Maybe just a quick follow up question about the microphones, MEMS microphones, you had a strong ramp last quarter. If you could give us a bit of an update on what's going on with this new big product for you.
Arun will take that.
Our microphone business is in line with the smartphone business Reinhard talked about in his introduction speech that we see also the slowdown there in the smartphones overall, so it's absolutely in line with that. Having said that, the pipeline for design in for the new models particularly with our Asian customers is looking very healthy and therefore we remain upbeat on a year-to-year comparison that we see descent growth.
Our next question comes from Jerome Ramel from Exane. Please go ahead, your line is now open.
Question on IPC, if you could give us a little bit color on different sub-segments, so you say that you will see some inventories so actually [ph] in home appliances, but for the other segment drive, renewable energy, if you could give the speech between solar and wind turbine, and also the trend, that would be helpful.
Arun here again Jerome. No change in the principles, so we are excited about renewables, as Reinhard mentioned the discussions which took place in Paris are just giving us tailwind which we need. But as you can imagine this is more for the midterm. In the short term we see that the benefit from the change in or the expansion of the benefits in the U.S. for renewables is also coming our way. So, if you’re on the renewables overall, be it solar or wind, we see very nice tailwind in both these areas in U.S. as well as from China.

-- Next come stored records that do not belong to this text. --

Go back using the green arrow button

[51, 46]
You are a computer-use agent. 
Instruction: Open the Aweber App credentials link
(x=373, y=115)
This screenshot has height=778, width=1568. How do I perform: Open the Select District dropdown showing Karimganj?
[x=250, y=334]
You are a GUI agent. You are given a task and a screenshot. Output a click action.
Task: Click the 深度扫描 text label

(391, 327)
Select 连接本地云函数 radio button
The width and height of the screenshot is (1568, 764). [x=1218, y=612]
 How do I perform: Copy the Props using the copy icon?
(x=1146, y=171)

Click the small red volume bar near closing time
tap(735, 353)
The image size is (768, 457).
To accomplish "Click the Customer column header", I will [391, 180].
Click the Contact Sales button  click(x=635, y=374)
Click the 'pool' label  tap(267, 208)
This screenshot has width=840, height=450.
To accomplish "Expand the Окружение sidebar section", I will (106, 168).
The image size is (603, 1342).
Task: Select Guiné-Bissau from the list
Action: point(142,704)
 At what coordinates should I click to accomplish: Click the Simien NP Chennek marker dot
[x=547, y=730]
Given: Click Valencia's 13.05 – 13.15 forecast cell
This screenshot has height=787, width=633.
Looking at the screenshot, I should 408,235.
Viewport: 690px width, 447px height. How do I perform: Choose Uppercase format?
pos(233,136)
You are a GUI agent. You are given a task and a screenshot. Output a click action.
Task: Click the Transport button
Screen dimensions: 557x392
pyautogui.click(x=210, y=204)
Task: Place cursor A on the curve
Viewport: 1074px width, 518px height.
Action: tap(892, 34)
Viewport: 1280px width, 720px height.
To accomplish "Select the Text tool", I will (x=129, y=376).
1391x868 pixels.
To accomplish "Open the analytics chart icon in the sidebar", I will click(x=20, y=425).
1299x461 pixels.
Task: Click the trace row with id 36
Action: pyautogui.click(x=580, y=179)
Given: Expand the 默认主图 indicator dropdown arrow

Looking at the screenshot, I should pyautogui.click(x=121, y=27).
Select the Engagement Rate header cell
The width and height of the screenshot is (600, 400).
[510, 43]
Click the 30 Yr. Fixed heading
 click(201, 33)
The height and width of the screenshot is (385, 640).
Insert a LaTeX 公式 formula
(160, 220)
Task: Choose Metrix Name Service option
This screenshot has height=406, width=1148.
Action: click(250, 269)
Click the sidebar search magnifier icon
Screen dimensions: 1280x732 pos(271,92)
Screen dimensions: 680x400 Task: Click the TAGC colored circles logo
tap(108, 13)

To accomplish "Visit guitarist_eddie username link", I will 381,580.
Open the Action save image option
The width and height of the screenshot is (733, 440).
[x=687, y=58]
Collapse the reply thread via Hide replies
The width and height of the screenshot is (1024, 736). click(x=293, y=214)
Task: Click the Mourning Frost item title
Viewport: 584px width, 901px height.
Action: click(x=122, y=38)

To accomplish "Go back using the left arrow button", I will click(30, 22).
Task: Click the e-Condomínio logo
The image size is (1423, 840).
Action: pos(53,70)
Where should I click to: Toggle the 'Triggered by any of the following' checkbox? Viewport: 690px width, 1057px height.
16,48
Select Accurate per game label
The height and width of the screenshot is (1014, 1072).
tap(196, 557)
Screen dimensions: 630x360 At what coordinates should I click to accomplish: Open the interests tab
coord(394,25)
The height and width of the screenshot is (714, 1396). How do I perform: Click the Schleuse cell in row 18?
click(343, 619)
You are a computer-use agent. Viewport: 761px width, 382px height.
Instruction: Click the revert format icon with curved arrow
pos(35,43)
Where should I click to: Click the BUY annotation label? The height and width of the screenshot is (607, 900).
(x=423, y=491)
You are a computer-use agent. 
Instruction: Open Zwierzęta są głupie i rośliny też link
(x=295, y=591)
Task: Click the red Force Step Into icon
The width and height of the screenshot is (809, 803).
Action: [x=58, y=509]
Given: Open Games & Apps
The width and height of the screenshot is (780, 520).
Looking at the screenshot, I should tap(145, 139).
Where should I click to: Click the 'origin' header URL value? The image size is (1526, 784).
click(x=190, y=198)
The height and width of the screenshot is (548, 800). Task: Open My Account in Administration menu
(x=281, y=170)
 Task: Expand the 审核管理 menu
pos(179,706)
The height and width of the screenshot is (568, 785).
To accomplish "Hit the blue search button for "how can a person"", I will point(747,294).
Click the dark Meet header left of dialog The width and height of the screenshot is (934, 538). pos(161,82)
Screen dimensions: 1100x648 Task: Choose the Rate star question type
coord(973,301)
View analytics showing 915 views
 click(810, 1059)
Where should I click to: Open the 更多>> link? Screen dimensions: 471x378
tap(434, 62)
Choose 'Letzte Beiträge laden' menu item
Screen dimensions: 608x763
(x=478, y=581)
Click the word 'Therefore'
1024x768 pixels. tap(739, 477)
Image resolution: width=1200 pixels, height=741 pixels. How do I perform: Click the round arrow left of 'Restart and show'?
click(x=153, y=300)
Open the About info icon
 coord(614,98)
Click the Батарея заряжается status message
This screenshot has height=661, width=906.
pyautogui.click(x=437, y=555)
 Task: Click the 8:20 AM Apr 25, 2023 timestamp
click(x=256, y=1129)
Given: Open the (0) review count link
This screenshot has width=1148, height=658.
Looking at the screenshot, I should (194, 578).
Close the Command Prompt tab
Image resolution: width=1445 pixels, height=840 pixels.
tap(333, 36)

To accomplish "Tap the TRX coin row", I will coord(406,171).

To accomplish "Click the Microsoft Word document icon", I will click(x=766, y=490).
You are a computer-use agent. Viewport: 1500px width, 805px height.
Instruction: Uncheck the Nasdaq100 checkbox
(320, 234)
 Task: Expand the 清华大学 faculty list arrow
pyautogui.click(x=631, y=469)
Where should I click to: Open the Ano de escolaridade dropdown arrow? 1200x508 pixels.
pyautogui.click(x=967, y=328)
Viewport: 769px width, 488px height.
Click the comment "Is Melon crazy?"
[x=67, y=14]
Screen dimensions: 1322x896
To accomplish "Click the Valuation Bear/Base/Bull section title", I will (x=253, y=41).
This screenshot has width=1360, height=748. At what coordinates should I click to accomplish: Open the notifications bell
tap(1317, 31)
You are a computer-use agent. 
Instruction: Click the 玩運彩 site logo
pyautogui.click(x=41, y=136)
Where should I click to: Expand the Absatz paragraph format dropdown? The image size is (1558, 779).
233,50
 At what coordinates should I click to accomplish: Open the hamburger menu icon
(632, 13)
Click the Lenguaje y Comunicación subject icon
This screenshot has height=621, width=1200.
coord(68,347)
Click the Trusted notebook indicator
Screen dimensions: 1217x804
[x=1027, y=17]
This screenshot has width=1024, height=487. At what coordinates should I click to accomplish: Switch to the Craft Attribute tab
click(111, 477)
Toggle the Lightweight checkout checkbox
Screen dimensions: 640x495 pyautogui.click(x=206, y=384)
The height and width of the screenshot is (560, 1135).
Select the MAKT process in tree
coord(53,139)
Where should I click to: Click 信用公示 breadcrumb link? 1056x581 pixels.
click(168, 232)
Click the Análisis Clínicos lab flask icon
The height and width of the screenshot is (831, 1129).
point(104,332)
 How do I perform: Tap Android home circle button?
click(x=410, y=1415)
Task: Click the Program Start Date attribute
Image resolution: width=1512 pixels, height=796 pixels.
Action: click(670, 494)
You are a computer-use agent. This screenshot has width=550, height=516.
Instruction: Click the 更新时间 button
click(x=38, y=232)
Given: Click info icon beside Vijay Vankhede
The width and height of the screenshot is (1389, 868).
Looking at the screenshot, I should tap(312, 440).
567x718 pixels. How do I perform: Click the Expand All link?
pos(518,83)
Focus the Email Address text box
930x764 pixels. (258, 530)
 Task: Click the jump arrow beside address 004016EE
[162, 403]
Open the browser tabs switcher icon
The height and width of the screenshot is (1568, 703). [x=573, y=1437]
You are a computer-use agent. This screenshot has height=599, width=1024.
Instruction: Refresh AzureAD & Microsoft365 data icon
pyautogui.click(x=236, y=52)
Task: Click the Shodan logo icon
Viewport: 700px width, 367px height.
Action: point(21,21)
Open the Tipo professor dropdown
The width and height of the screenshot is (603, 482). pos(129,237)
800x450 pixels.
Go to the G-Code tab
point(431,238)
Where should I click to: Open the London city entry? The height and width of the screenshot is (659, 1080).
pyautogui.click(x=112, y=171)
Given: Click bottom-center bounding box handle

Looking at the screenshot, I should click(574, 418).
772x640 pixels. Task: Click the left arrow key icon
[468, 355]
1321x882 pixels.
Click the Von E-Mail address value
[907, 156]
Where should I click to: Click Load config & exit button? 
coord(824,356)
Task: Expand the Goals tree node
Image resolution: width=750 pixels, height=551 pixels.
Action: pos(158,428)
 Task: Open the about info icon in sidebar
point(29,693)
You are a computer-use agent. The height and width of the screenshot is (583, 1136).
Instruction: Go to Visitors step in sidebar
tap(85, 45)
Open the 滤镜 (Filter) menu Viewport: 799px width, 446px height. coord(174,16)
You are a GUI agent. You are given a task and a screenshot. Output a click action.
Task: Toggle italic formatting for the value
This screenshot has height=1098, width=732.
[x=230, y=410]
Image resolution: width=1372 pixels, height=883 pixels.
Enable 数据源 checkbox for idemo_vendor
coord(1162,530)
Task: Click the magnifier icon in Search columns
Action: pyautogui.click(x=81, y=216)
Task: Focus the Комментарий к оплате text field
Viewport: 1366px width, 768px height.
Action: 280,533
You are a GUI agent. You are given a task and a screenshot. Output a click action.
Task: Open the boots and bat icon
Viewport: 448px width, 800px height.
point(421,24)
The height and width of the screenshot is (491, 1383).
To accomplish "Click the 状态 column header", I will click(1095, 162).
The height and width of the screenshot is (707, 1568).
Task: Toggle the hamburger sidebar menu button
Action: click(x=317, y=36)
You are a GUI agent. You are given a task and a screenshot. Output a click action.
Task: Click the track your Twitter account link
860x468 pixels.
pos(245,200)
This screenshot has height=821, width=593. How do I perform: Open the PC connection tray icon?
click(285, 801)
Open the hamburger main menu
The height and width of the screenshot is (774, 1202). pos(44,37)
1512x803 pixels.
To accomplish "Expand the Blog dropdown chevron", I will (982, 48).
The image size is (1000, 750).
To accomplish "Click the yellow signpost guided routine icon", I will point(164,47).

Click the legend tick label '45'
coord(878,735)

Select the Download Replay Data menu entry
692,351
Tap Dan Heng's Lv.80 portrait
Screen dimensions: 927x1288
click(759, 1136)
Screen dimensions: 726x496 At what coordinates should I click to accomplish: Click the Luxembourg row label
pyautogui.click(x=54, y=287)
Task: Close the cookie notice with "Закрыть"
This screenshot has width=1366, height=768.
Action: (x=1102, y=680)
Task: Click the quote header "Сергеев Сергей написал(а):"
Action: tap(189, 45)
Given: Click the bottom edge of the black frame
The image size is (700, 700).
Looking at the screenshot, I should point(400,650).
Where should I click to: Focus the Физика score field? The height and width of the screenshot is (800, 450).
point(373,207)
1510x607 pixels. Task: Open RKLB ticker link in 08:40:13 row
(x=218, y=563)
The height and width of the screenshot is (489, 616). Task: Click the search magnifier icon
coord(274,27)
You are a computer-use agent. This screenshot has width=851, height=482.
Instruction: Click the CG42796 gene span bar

In the industrial sector, classical drives other than the home appliances, we also see stable business. There particularly is expansion towards the West Coast Inland in China takes place by the Company. We ride the wave with our customers who have also been giving some guidance in the last weeks.
So these two form a major portion of the IPC business last but not least. You asked about traction with the increase in the rail activity we are -- our backlog is very, very healthy but we are also seeing that some more order should come in the next six to 12 months, if China will fulfill its ambitions of high speed network which so far they have been pretty much on track, so all three I think leads to the effect that in IPC we see a year-to-year growth as predicted earlier.
Thank you. And maybe just one follow up. If I look at the margins of the sub-segments, the most profitable division is chip card right now. Also, within PMM it's probably the non-power business which is more profitable. My question is, going forward, and with your guidance of EBIT margin through the cycle of 15%, how sustainable do you think it is? Because if I look at the picture right now, while your best performing division in term of margin are coming from more volatile division rather than the power, so just like to understand how confident you are with the sustainability of the margin from the non-power business?
So the total power business is defiantly overall profitable, we do not report on the power as a sum and when you look into the numbers we have already addressed that IPC is suffering significantly from the integration of the IR business, here we expect over the time as we can recover and you look back in some time the margins of IPC were very solid. So we believe that we will, say work through these challenges on IPC, bringing this, over the time.
Back regarding PMM I think here the total business is quite positive the difference between power and non-power are there. The highly innovative silicon microphone shows stronger numbers but here we see that we still have a huge potential in order to grow the business although with the non -- the Chinese and others, so we do not see as volatile as the typical mobile business. Just for say some numbers on IPC we are pretty sure that IPC will come back over 15% after having ramped the intelligent power modules for major home appliances and others.
So here what we expect that the margin is -- or the overall segment result will be significantly support by the gross which is to be expected as we have it typically over the year.
We will now take our next question from Adithya Metuku from Bank of America Merrill Lynch. Please go ahead. Your line is now open.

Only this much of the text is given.